* [Exercise instructions]
Scan the entries and state how many lines contain "page". Write no other text.

Records from a data collection:
——————

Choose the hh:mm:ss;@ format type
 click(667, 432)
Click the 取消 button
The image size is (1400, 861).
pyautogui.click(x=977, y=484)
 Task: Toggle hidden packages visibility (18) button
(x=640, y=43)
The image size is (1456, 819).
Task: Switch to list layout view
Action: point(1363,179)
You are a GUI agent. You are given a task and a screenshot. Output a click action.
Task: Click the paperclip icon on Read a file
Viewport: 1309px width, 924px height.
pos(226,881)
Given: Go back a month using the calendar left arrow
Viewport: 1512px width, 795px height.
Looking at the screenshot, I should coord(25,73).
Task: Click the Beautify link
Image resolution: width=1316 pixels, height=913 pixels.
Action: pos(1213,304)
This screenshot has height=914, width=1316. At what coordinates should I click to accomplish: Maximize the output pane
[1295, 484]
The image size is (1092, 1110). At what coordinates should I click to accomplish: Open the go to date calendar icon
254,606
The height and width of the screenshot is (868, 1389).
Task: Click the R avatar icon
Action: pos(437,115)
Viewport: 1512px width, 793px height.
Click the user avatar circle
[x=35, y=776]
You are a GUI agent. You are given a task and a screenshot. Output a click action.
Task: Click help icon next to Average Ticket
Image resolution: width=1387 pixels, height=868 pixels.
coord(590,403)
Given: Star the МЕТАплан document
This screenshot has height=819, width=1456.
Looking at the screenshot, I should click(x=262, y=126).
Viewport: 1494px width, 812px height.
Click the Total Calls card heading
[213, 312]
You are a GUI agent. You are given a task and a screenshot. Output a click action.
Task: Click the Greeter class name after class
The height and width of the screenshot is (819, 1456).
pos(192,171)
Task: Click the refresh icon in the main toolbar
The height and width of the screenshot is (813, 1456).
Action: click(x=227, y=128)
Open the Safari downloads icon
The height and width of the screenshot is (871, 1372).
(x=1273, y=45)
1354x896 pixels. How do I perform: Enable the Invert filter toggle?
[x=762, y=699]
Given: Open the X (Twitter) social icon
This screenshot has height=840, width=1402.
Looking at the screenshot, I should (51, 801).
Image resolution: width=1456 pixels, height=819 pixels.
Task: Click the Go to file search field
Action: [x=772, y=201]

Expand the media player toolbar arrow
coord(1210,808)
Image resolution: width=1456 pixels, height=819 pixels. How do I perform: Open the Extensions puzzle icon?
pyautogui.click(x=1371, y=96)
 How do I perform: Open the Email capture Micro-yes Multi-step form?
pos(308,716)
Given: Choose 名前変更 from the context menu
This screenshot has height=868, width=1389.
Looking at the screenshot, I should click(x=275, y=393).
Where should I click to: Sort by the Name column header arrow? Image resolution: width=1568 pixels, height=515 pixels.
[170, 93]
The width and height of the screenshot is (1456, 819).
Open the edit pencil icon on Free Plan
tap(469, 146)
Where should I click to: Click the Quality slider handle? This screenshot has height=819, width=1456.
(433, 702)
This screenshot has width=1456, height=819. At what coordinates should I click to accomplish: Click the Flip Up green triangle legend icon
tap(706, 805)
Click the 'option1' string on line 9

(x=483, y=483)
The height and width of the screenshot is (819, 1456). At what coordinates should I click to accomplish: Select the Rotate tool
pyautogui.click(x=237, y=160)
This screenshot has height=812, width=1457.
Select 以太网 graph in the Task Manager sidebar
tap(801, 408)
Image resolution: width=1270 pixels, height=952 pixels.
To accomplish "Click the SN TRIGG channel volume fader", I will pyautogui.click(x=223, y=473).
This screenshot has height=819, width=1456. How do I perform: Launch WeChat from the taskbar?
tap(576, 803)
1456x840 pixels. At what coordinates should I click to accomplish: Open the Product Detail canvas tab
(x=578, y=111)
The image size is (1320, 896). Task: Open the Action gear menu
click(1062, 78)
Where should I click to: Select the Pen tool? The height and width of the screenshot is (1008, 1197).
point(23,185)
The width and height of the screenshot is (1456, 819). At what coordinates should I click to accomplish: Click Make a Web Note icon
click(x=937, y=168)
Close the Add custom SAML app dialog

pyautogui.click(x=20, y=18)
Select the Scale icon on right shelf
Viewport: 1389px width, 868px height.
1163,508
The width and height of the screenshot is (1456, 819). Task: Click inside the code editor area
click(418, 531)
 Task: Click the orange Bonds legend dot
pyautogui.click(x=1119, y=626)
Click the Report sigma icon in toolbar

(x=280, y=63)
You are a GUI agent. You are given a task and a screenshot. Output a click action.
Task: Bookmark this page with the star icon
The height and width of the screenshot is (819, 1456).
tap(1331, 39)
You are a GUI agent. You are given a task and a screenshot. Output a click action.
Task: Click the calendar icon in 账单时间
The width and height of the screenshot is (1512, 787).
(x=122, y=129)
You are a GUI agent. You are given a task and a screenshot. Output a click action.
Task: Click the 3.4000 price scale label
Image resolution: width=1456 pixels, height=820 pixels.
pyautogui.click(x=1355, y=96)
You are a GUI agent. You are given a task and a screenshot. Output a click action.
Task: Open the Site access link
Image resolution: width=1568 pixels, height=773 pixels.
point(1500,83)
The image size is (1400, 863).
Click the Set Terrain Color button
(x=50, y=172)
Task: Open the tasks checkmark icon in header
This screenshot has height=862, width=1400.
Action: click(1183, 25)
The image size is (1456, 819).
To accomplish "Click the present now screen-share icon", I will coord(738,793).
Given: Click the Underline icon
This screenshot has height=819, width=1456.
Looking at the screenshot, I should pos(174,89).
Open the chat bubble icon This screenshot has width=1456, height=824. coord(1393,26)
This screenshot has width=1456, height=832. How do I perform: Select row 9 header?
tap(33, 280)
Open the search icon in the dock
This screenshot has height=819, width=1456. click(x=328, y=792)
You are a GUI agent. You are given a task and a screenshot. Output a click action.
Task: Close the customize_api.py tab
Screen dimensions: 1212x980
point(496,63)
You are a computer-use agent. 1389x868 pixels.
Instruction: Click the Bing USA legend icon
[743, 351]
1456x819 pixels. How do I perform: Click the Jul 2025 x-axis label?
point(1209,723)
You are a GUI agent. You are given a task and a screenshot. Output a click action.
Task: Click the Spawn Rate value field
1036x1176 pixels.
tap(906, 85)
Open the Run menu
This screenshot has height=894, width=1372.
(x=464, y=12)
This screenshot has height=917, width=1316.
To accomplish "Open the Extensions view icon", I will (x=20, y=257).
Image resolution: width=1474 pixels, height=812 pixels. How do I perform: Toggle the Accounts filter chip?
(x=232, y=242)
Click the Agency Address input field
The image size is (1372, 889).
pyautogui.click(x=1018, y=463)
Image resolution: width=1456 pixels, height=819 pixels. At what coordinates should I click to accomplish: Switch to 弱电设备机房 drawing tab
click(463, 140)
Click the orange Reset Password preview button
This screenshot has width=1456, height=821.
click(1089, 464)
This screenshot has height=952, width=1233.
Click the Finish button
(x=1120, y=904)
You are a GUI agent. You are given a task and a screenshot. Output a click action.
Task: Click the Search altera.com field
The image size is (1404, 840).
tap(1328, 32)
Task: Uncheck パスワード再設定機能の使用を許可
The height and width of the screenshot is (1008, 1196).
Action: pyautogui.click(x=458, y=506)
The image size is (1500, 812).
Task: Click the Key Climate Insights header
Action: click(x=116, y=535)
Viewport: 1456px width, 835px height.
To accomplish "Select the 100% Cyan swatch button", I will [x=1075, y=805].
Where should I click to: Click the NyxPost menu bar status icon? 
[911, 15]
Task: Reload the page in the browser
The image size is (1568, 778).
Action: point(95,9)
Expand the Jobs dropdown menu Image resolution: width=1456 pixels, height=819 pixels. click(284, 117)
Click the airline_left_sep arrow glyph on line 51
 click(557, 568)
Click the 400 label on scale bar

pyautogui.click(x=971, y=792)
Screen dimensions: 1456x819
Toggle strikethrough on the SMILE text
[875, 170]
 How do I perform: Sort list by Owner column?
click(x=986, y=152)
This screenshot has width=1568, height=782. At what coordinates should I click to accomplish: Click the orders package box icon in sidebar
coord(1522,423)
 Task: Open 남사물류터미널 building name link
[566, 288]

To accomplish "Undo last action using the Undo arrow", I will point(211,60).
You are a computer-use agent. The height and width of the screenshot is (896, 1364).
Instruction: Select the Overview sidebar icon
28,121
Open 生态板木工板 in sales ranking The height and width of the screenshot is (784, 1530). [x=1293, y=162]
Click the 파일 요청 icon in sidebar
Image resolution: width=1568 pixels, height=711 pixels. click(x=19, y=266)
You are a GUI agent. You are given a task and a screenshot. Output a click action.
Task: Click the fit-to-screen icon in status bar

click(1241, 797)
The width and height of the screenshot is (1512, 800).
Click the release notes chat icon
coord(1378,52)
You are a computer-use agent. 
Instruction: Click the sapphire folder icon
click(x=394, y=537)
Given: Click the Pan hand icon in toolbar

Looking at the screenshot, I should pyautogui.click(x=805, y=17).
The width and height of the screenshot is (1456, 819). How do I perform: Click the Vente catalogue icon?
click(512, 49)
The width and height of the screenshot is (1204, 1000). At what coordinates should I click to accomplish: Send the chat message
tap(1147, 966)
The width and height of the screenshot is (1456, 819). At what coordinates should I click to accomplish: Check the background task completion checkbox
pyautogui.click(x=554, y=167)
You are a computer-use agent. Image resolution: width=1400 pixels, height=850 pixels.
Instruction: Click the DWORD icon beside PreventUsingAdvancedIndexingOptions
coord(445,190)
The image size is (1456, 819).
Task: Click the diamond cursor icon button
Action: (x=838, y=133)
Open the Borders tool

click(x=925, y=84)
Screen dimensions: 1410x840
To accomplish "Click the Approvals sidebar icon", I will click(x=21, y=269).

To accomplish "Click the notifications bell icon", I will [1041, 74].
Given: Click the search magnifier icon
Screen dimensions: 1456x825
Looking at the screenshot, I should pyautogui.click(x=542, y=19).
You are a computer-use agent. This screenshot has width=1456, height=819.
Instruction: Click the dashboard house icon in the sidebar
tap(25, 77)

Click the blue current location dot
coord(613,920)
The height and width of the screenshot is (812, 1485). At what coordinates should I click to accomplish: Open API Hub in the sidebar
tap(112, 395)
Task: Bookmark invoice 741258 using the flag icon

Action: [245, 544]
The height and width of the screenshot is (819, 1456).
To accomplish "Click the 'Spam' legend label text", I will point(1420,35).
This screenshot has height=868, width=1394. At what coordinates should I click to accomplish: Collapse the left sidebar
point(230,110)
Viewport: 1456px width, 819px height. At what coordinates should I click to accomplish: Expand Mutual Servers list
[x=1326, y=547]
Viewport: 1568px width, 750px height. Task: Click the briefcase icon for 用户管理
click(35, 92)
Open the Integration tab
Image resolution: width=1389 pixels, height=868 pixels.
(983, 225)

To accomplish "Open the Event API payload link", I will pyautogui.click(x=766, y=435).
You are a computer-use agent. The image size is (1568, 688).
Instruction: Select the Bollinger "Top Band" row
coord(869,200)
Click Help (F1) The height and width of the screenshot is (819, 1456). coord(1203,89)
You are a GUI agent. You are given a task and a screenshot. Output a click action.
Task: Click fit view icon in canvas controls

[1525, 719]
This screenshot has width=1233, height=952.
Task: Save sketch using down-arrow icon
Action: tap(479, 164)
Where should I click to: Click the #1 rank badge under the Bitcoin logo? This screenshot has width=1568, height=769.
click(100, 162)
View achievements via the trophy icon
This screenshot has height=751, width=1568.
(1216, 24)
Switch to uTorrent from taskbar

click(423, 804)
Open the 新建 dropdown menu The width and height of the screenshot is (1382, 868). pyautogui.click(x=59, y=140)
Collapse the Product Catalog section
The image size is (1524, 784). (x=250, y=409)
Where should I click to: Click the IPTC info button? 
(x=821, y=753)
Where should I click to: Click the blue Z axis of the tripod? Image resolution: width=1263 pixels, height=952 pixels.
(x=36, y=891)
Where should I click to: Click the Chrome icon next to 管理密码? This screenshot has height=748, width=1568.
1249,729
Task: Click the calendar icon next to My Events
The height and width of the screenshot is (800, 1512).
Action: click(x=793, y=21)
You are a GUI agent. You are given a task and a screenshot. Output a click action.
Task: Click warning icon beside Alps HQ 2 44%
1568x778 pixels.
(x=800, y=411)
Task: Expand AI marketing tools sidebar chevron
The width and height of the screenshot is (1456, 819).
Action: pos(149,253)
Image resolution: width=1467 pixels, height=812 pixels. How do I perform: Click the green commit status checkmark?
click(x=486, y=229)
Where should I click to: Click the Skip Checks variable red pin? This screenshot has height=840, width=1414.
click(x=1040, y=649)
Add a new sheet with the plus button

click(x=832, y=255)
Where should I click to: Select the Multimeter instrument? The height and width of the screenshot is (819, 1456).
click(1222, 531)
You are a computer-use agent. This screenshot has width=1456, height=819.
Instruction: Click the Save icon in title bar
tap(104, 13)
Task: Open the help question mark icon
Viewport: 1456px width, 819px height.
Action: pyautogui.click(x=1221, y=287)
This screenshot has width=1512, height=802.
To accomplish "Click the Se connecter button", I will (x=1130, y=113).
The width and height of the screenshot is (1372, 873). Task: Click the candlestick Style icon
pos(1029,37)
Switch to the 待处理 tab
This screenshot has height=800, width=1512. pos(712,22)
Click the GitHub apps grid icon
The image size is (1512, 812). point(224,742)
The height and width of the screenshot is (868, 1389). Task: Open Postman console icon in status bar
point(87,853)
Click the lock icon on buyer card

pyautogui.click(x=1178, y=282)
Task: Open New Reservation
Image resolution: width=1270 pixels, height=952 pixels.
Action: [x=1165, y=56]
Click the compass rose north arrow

——————

* [Result of this exercise]
2